If I try and get money together to get a private rented house at say £450/month can I apply for income support etc before I find somewhere to help pay deposit/first months rent or do I have to be in the new place first?? And will the benefits cover the cost of rent/council tax?

I assume getting a private rent will affect the length of time to get a council home as I will be classed as suitable accomodation but does private renting affect the benefits I'd be entitled to?

Also, a friend of mine is looking to move out of her parents place, if we wanted to rent together would that affect my benefits alot or not so much as its a friend not a partner?? (Not sure I want to do this though)

Im sorry for all the questions but this is new to me and a website doesnt help me with these questions.

I am currently working 20 hrs a week but have been told that my temp contract may be coming to an end soon, as im currently on a month by month basis. So to add to everything I may be unemployed soon as well (Yay!...Not!)

If anyone has any insight I would be greatly appreciative.
Thank you all in advance xx


----------



## Jinty

janinio87uk said:


> Hi all,
> 
> I have recently become a single parent as things weren't working out with my OH of 6 yrs. LO is 18 months old and we are currently staying with my parents. Not my idea of an ideal situation as I'm 24 the last thing I want is to be living with my parents. Doesn't help that I'm staying on the couch as my 2 adult brothers live here as well so there is no room for us really.
> 
> I have applied for council housing (Yay! Highlight of my life...not, as I know they aren't exactly in top notch condition here where I live).
> 
> Ofcourse I have no idea how long it will take to get somewhere to live so my first question is about benefits...
> 
> If I try and get money together to get a private rented house at say £450/month can I apply for income support etc before I find somewhere to help pay deposit/first months rent or do I have to be in the new place first?? And will the benefits cover the cost of rent/council tax?
> 
> I assume getting a private rent will affect the length of time to get a council home as I will be classed as suitable accomodation but does private renting affect the benefits I'd be entitled to?
> 
> Also, a friend of mine is looking to move out of her parents place, if we wanted to rent together would that affect my benefits alot or not so much as its a friend not a partner?? (Not sure I want to do this though)
> 
> Im sorry for all the questions but this is new to me and a website doesnt help me with these questions.
> 
> I am currently working 20 hrs a week but have been told that my temp contract may be coming to an end soon, as im currently on a month by month basis. So to add to everything I may be unemployed soon as well (Yay!...Not!)
> 
> If anyone has any insight I would be greatly appreciative.
> Thank you all in advance xx

I don't know how it is where you live but i wanted to get my own place fast so i actually went to the council and declared myself homeless. They put me into a 'hostel' type accommodation. Yeah its not exactly pleasant but it will get you your own place fast. While i was there i had to 'bid' on properties i was interested in. Obviously you have boundaries (2 people biding on a 4 bedroom house = your never gonna get it), i stayed there for about 3 months until they finally told me that was my deadline a week before. I was bidding on houses because i wanted one more than a flat but ran out of time. The first flat i bidded on i was on top of the list because i was at the end of my time at the hostel. Luckily the flat i got is gorgeous! In a private close so not a bad area.
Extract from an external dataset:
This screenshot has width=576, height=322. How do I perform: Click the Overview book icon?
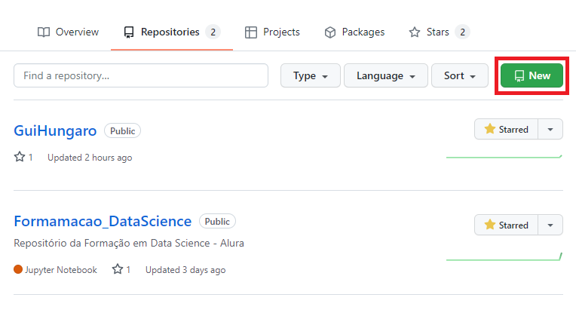tap(44, 32)
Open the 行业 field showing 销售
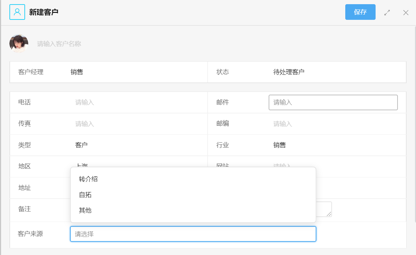The image size is (416, 255). pos(279,145)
As for the benefits, i applied for Income Support, Child tax, housing benefit and council tax. The rent you don't see though that goes through the landlords (it did with me i'm with a housing association). 

I would recommend going with council, they give you more security than private landlords. Also some landlords don't like tenants on benefits (in my experience), not to mention council/housing association rent is cheaper. You should get the same amount of benefits either private or council. Private is more expensive though. You'll definitely be pushed further back on waiting list if you went private.

As for the renting together, im not quite sure about that. Your best to book an appointment with your local job centre for more information. 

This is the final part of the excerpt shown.